* _Do this_:
Write out every line of the entries below as a JSON list of strings, one string per line, leaving out blank lines.

* _Data excerpts_:
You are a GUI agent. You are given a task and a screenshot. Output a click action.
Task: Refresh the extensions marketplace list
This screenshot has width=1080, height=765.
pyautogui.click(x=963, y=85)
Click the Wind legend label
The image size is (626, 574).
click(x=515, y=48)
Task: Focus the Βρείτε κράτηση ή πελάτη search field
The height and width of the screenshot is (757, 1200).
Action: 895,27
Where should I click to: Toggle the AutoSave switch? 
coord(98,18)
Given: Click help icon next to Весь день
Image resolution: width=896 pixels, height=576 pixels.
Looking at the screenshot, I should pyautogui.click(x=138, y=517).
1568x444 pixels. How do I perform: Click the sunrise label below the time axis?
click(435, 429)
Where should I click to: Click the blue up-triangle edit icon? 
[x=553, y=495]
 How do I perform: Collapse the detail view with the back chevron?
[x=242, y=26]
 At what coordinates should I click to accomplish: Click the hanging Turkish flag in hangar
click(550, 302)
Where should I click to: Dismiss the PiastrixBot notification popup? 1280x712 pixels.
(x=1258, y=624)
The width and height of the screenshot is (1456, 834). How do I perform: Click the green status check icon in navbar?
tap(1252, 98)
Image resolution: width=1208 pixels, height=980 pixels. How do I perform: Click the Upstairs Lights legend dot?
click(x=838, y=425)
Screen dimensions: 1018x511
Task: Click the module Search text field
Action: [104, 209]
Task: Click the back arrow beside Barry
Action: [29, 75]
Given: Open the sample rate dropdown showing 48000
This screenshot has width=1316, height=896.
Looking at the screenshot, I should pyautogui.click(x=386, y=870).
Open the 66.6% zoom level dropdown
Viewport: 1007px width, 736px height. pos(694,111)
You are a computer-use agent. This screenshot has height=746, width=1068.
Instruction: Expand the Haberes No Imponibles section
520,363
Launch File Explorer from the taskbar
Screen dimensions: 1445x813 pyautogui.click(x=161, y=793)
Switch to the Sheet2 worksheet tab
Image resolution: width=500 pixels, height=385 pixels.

* _Exercise response_:
[
  "You are a GUI agent. You are given a task and a screenshot. Output a click action.",
  "Task: Refresh the extensions marketplace list",
  "This screenshot has width=1080, height=765.",
  "pyautogui.click(x=963, y=85)",
  "Click the Wind legend label",
  "The image size is (626, 574).",
  "click(x=515, y=48)",
  "Task: Focus the Βρείτε κράτηση ή πελάτη search field",
  "The height and width of the screenshot is (757, 1200).",
  "Action: 895,27",
  "Where should I click to: Toggle the AutoSave switch? ",
  "coord(98,18)",
  "Given: Click help icon next to Весь день",
  "Image resolution: width=896 pixels, height=576 pixels.",
  "Looking at the screenshot, I should pyautogui.click(x=138, y=517).",
  "1568x444 pixels. How do I perform: Click the sunrise label below the time axis?",
  "click(435, 429)",
  "Where should I click to: Click the blue up-triangle edit icon? ",
  "[x=553, y=495]",
  " How do I perform: Collapse the detail view with the back chevron?",
  "[x=242, y=26]",
  " At what coordinates should I click to accomplish: Click the hanging Turkish flag in hangar",
  "click(550, 302)",
  "Where should I click to: Dismiss the PiastrixBot notification popup? 1280x712 pixels.",
  "(x=1258, y=624)",
  "The width and height of the screenshot is (1456, 834). How do I perform: Click the green status check icon in navbar?",
  "tap(1252, 98)",
  "Image resolution: width=1208 pixels, height=980 pixels. How do I perform: Click the Upstairs Lights legend dot?",
  "click(x=838, y=425)",
  "Screen dimensions: 1018x511",
  "Task: Click the module Search text field",
  "Action: [104, 209]",
  "Task: Click the back arrow beside Barry",
  "Action: [29, 75]",
  "Given: Open the sample rate dropdown showing 48000",
  "This screenshot has width=1316, height=896.",
  "Looking at the screenshot, I should pyautogui.click(x=386, y=870).",
  "Open the 66.6% zoom level dropdown",
  "Viewport: 1007px width, 736px height. pos(694,111)",
  "You are a computer-use agent. This screenshot has height=746, width=1068.",
  "Instruction: Expand the Haberes No Imponibles section",
  "520,363",
  "Launch File Explorer from the taskbar",
  "Screen dimensions: 1445x813 pyautogui.click(x=161, y=793)",
  "Switch to the Sheet2 worksheet tab",
  "Image resolution: width=500 pixels, height=385 pixels."
]